Rows of pointing data
......

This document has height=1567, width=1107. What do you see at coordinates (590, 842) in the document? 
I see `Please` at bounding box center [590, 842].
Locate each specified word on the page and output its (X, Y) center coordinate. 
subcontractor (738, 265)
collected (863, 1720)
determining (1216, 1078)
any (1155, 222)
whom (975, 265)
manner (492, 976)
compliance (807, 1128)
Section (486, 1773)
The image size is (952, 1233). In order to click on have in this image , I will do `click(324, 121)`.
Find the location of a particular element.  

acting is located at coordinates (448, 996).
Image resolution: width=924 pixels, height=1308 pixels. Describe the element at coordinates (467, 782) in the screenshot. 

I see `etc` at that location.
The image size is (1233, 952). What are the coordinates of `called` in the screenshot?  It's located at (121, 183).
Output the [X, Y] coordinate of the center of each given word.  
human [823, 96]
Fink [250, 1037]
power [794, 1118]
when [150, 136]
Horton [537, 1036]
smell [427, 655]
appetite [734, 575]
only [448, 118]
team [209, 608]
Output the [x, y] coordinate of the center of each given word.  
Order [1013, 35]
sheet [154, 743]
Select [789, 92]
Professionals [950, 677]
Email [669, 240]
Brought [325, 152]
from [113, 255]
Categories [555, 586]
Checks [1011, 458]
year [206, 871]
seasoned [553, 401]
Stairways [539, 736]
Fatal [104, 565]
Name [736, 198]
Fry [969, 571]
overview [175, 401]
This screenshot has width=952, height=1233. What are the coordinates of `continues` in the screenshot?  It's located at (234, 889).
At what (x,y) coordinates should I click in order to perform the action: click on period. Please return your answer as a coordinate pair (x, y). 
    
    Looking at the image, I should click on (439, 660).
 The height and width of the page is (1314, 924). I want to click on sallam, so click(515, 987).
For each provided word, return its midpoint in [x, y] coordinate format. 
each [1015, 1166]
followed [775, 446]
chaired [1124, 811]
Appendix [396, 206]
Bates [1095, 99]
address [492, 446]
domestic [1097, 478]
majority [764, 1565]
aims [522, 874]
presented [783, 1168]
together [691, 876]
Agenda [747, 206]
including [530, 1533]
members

......

* _REQUEST_
Rewrite the material from the line with "only [448, 118]" to the line with "year [206, 871]", keeping the requests, and increase every coordinate in the answers by 84.

* _FULL RESPONSE_
only [532, 202]
team [293, 692]
Output the [x, y] coordinate of the center of each given word.  
Order [1097, 119]
sheet [238, 827]
Select [873, 176]
Professionals [1034, 761]
Email [753, 324]
Brought [409, 236]
from [197, 339]
Categories [639, 670]
Checks [1095, 542]
year [290, 955]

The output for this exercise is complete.